### [Extracted entries]
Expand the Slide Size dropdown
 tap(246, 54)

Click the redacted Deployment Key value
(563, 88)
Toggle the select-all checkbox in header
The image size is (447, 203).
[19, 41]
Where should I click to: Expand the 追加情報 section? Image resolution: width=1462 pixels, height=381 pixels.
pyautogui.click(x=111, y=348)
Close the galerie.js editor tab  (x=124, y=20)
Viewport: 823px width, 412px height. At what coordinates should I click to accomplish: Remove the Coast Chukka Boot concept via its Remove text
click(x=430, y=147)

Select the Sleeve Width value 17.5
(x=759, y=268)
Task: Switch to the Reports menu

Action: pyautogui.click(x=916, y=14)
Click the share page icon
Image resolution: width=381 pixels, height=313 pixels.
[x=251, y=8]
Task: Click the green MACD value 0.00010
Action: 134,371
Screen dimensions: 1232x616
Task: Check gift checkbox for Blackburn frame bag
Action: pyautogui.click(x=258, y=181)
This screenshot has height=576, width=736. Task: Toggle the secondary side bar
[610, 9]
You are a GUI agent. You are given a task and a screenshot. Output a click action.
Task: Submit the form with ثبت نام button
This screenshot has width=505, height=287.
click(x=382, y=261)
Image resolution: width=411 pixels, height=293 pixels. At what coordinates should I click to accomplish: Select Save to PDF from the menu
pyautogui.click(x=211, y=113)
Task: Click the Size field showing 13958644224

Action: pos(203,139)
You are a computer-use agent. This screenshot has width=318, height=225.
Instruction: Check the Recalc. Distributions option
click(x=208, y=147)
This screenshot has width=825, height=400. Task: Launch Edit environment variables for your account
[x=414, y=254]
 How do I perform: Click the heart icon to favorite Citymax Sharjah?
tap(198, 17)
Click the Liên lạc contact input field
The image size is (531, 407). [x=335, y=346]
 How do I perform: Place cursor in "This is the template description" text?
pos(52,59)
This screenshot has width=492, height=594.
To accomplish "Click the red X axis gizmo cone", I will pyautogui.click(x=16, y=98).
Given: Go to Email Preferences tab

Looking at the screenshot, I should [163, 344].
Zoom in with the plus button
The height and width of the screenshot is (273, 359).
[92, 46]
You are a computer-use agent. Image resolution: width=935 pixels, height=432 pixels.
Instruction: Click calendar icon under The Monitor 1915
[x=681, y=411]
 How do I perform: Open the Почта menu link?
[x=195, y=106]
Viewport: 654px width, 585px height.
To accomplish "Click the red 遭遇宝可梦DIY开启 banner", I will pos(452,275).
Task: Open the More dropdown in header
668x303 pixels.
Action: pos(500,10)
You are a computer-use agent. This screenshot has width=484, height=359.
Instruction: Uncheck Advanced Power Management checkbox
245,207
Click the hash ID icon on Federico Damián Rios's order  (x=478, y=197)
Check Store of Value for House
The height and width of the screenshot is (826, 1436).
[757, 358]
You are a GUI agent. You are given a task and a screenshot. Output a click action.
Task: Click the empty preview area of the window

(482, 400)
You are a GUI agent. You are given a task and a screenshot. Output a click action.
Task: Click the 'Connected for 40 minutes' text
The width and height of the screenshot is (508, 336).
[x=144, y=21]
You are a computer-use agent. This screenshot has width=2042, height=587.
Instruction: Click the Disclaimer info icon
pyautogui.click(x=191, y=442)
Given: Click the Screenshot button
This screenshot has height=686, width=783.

### [Given instruction]
Rewrite the lines above, swapping "dropdown" for "drop-down" and leaving everything else untouched.

### [Solution to the problem]
Expand the Slide Size drop-down
 tap(246, 54)

Click the redacted Deployment Key value
(563, 88)
Toggle the select-all checkbox in header
The image size is (447, 203).
[19, 41]
Where should I click to: Expand the 追加情報 section? Image resolution: width=1462 pixels, height=381 pixels.
pyautogui.click(x=111, y=348)
Close the galerie.js editor tab  (x=124, y=20)
Viewport: 823px width, 412px height. At what coordinates should I click to accomplish: Remove the Coast Chukka Boot concept via its Remove text
click(x=430, y=147)

Select the Sleeve Width value 17.5
(x=759, y=268)
Task: Switch to the Reports menu

Action: pyautogui.click(x=916, y=14)
Click the share page icon
Image resolution: width=381 pixels, height=313 pixels.
[x=251, y=8]
Task: Click the green MACD value 0.00010
Action: 134,371
Screen dimensions: 1232x616
Task: Check gift checkbox for Blackburn frame bag
Action: pyautogui.click(x=258, y=181)
This screenshot has height=576, width=736. Task: Toggle the secondary side bar
[610, 9]
You are a GUI agent. You are given a task and a screenshot. Output a click action.
Task: Submit the form with ثبت نام button
This screenshot has width=505, height=287.
click(x=382, y=261)
Image resolution: width=411 pixels, height=293 pixels. At what coordinates should I click to accomplish: Select Save to PDF from the menu
pyautogui.click(x=211, y=113)
Task: Click the Size field showing 13958644224

Action: pos(203,139)
You are a computer-use agent. This screenshot has width=318, height=225.
Instruction: Check the Recalc. Distributions option
click(x=208, y=147)
This screenshot has width=825, height=400. Task: Launch Edit environment variables for your account
[x=414, y=254]
 How do I perform: Click the heart icon to favorite Citymax Sharjah?
tap(198, 17)
Click the Liên lạc contact input field
The image size is (531, 407). [x=335, y=346]
 How do I perform: Place cursor in "This is the template description" text?
pos(52,59)
This screenshot has width=492, height=594.
To accomplish "Click the red X axis gizmo cone", I will pyautogui.click(x=16, y=98).
Given: Go to Email Preferences tab

Looking at the screenshot, I should [163, 344].
Zoom in with the plus button
The height and width of the screenshot is (273, 359).
[92, 46]
You are a computer-use agent. Image resolution: width=935 pixels, height=432 pixels.
Instruction: Click calendar icon under The Monitor 1915
[x=681, y=411]
 How do I perform: Open the Почта menu link?
[x=195, y=106]
Viewport: 654px width, 585px height.
To accomplish "Click the red 遭遇宝可梦DIY开启 banner", I will pos(452,275).
Task: Open the More drop-down in header
668x303 pixels.
Action: pos(500,10)
You are a computer-use agent. This screenshot has width=484, height=359.
Instruction: Uncheck Advanced Power Management checkbox
245,207
Click the hash ID icon on Federico Damián Rios's order  (x=478, y=197)
Check Store of Value for House
The height and width of the screenshot is (826, 1436).
[757, 358]
You are a GUI agent. You are given a task and a screenshot. Output a click action.
Task: Click the empty preview area of the window

(482, 400)
You are a GUI agent. You are given a task and a screenshot. Output a click action.
Task: Click the 'Connected for 40 minutes' text
The width and height of the screenshot is (508, 336).
[x=144, y=21]
You are a computer-use agent. This screenshot has width=2042, height=587.
Instruction: Click the Disclaimer info icon
pyautogui.click(x=191, y=442)
Given: Click the Screenshot button
This screenshot has height=686, width=783.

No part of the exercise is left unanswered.